Garmin has launched its first Head-up Display, the GHD 2100. It’s for super-midsize, midsize and light business aircraft and the launch customer will be Cessna for its in-development Citation Longitude, already fitted with Garmin’s G5000 flightdeck.
Garmin’s HUD (GHD) projects a view of pertinent flight information while integrating with Garmin Integrated Flight Decks. It will make its public debut at EBACE 2017.
The GHD is a compact, self-contained projection system with a large 30-degree by 24-degree field-of-view. Driven by the Garmin Integrated Flight Deck, the GHD projects a familiar presentation of critical flight information, symbology and more, contributing to increased safety and operational benefits and providing optimal situational awareness throughout every phase of flight.
“Industry studies indicate that flying with a HUD is safer in reduced visibilities, deteriorating weather conditions and in challenging environments,” said Carl Wolf, Garmin vice president of aviation sales and marketing.
“We’ve worked hard to harmonise the GHD and Garmin’s Integrated Flight Decks so pilots are provided with a seamless in-flight experience throughout the cockpit. Pilots can expect the innovation and future growth potential available with the GHD to be matched with the same forward-thinking advancements we’ve cultivated for more than a decade with the Garmin Integrated Flight Deck and many other avionics solutions.
“We are proud to expand our long-standing relationship with Textron Aviation by providing the latest HUD technologies on the new, state-of-the-art Citation Longitude business jet.”
Compact with a wide angle field-of-view
A small, compact projection system allows the GHD to be integrated into a variety of business aircraft cockpits while also maintaining comfortable head clearance.
The GHD delivers a 30-degree, wide angle field-of-view and is placed at a comfortable viewing distance from the pilot’s head. Information is displayed in an easy to read format and is said to deliver clarity and brightness in all lighting conditions.
Whether in clouds, day or night, the GHD incorporates intelligent dimming, which automatically adapts to ambient light and allows pilots to focus on flying the aircraft.
Further reducing pilot workload, the GHD offers declutter mode so pilots can optimise the display to suit their needs. The GHD boasts a simplistic control interface and offers similarities in tactile operation with the Garmin Integrated Flight Deck for an even more seamless transition throughout the cockpit.
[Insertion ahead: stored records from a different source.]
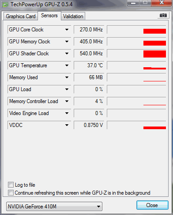Click the Close button
The height and width of the screenshot is (215, 173).
(x=152, y=205)
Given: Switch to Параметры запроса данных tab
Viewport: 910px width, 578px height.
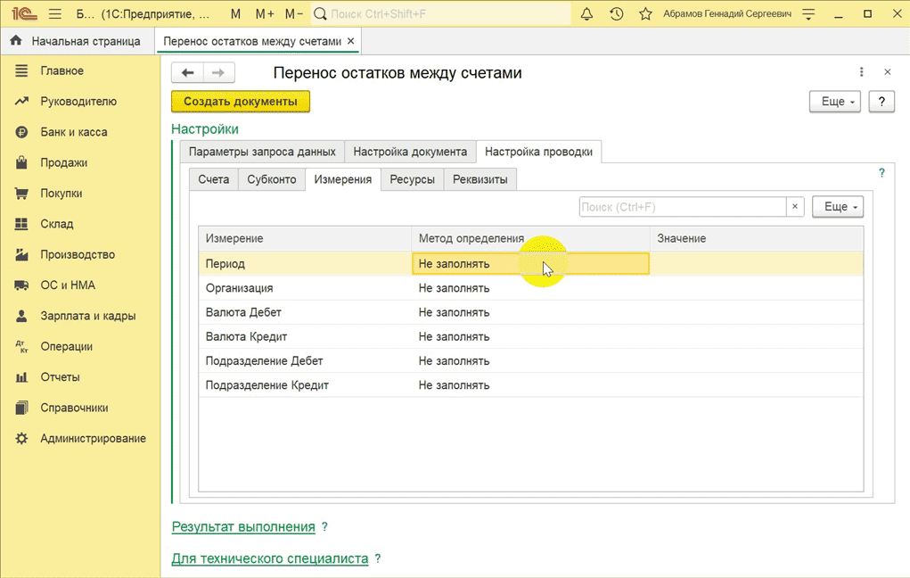Looking at the screenshot, I should tap(261, 152).
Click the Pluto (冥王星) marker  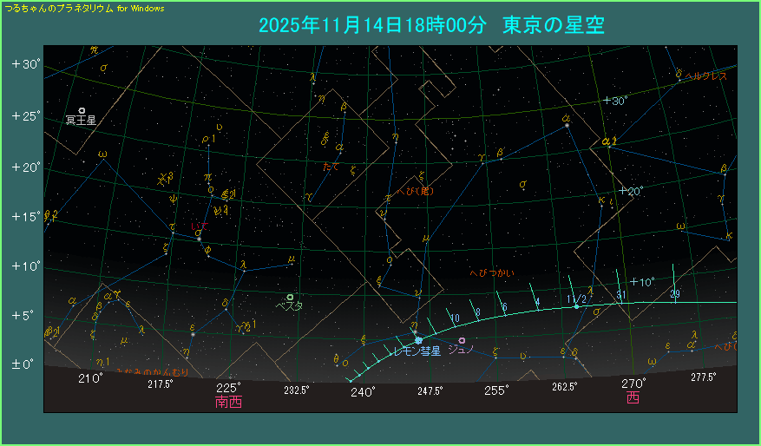[82, 111]
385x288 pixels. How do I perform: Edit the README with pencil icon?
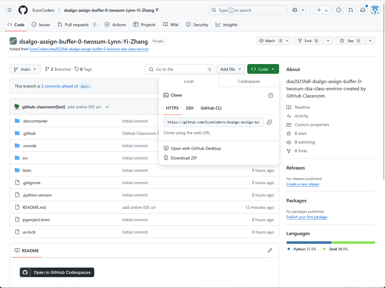tap(270, 250)
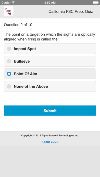
Task: Tap the Bullseye answer label
Action: (22, 61)
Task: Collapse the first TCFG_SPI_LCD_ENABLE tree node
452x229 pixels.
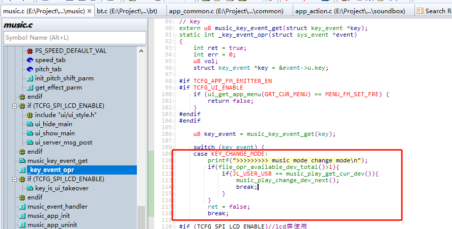Action: [14, 106]
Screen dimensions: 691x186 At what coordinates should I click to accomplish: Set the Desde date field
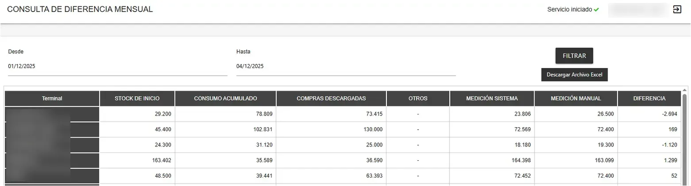117,67
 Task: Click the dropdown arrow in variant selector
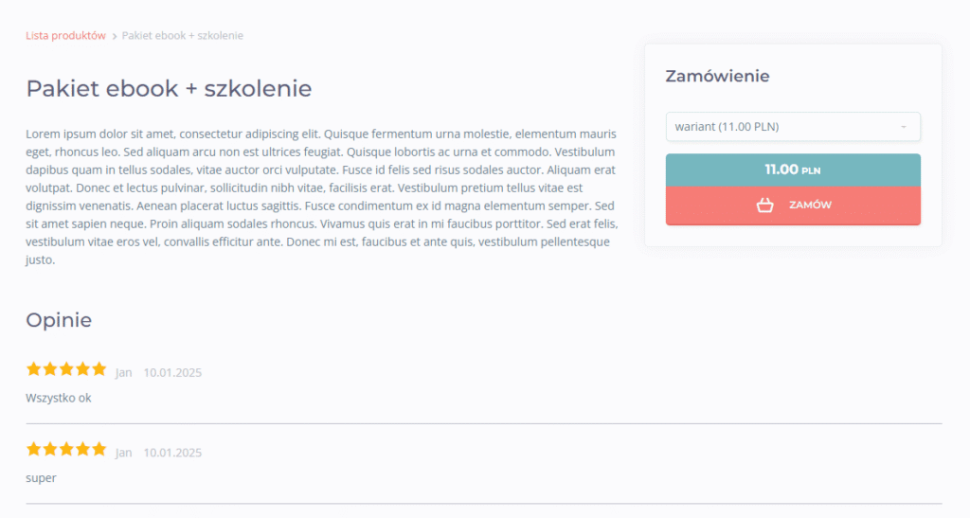[904, 127]
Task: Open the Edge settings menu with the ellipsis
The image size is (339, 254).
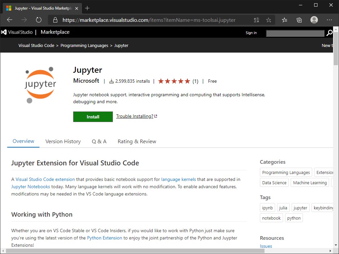Action: click(329, 20)
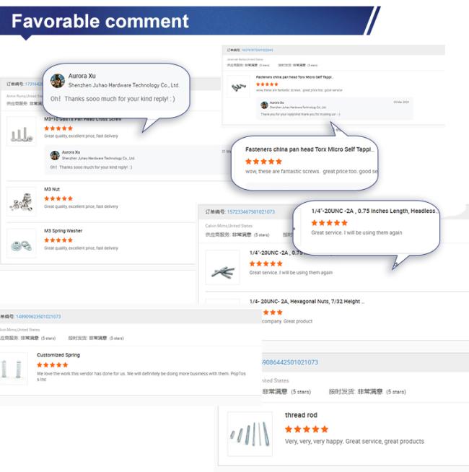469x472 pixels.
Task: Click the thread rod product title
Action: tap(301, 415)
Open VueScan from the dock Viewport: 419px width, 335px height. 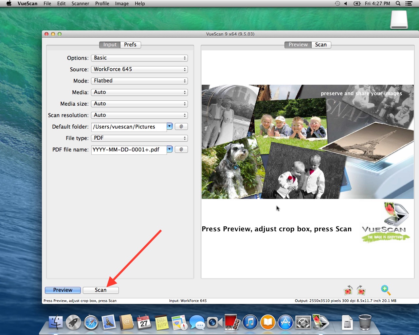[321, 323]
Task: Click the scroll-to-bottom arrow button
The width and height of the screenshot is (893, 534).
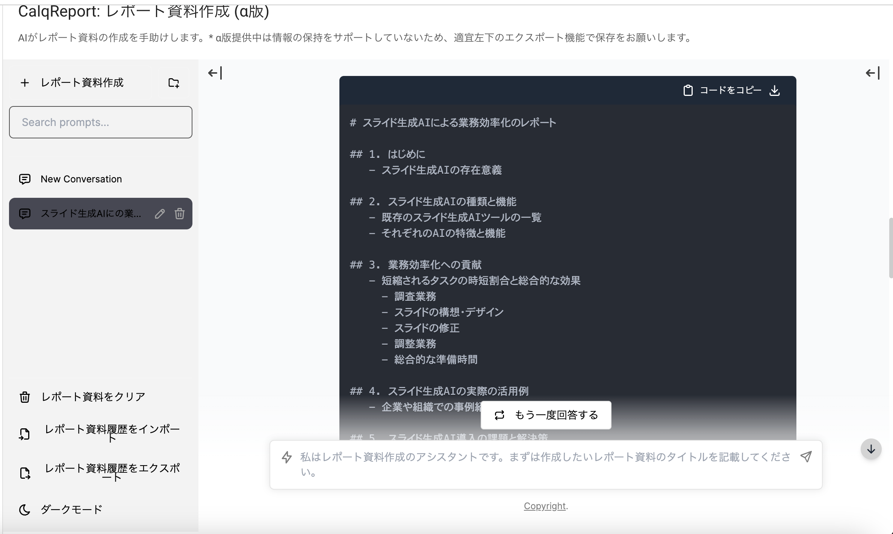Action: [x=871, y=449]
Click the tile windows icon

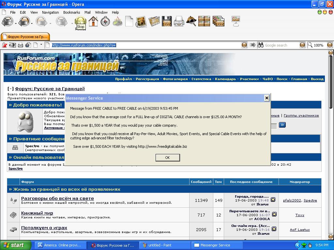tap(204, 21)
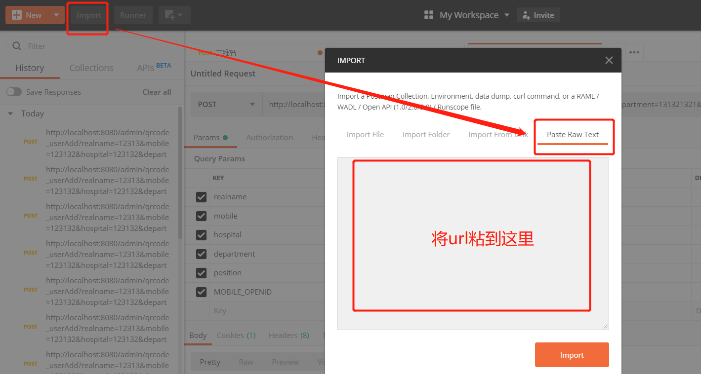
Task: Click the workspace grid icon beside My Workspace
Action: pyautogui.click(x=429, y=14)

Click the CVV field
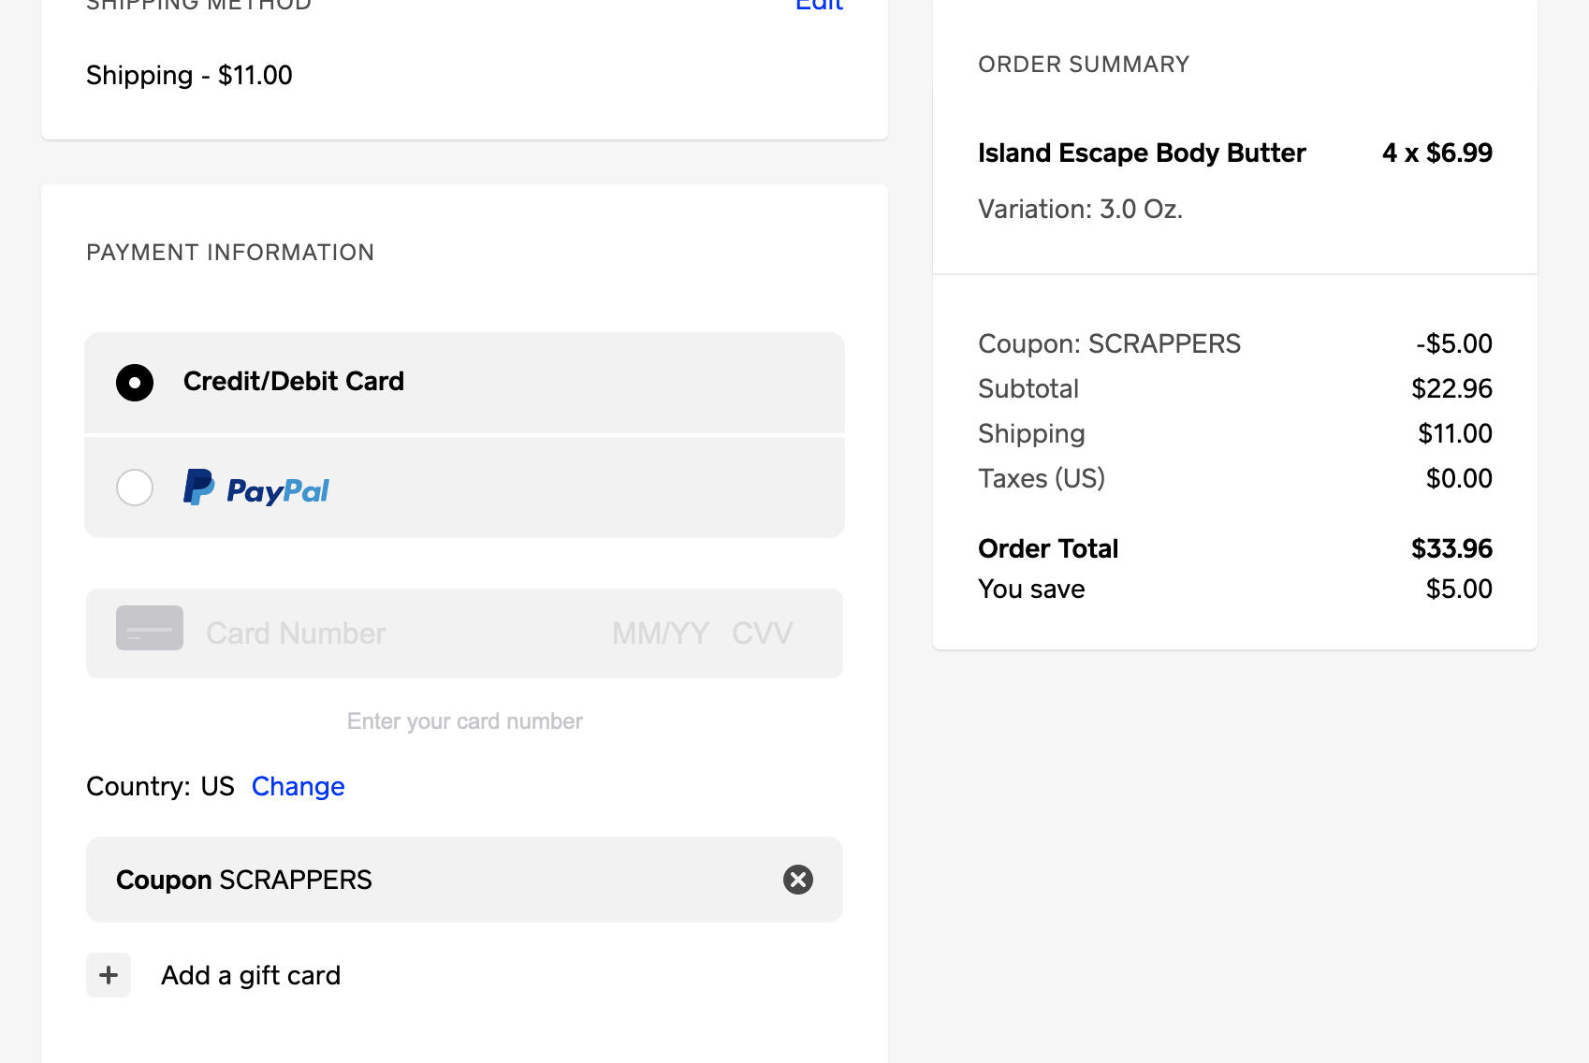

In addition to displaying flight-critical PFD information, the GHD displays conformal attitude and flight path information overtop the real-world view, alongside navigation data, flight plan information, autopilot modes, master warning/caution annunciations and more.
Flight Path Marker-based flight director
The Flight Path Marker within the GHD precisely displays where the aircraft is flying, taking into account crosswind, angle of attack and other factors that impact the dynamic position and heading of the aircraft.
Coupled with a flight path-based flight director, the pilot can more easily establish desired aircraft flight path relative to the outside world. The Flight Path Marker includes additional features such as speed offset and velocity cue, allowing for precise energy management.
Utilising the Flight Path Marker, pilots are also provided with a complete view of aircraft performance information in a consolidated area. The combination of the Flight Path Marker and flight path-based flight director allows pilots to more easily establish and maintain a stabilized approach to land.
Pilots are provided with an enhanced level of situational awareness with SVT, which presents a 3D depiction of terrain, traffic, obstacles, the runway environment and more within the GHD, supplementing the outside view with pertinent flight information.
A powerful graphics processor generates the synthetic vision view, which closely resembles the same SVT view on the Garmin Integrated Flight Deck. Because the synthetic vision image replicates what the pilot would see outside the cockpit on a clear day, pilots can more easily transition from flying with the GHD to the flight display or outside view.
Future options such as integrating with external cameras, including Enhanced Vision Systems (EVS), provide significant improvements in situational awareness in fog and other low visibility situations. Future capabilities also include integration with a Combined Vision System (CVS), which blends EVS and SVT images to present pertinent levels of detail to the pilot, particularly during approach and landing.
The GHD also allows the operator to pursue Special Authorization Category I (CAT I), as well as Special Authorisation Category II (CAT II) Instrument Landing System (ILS) approach minima.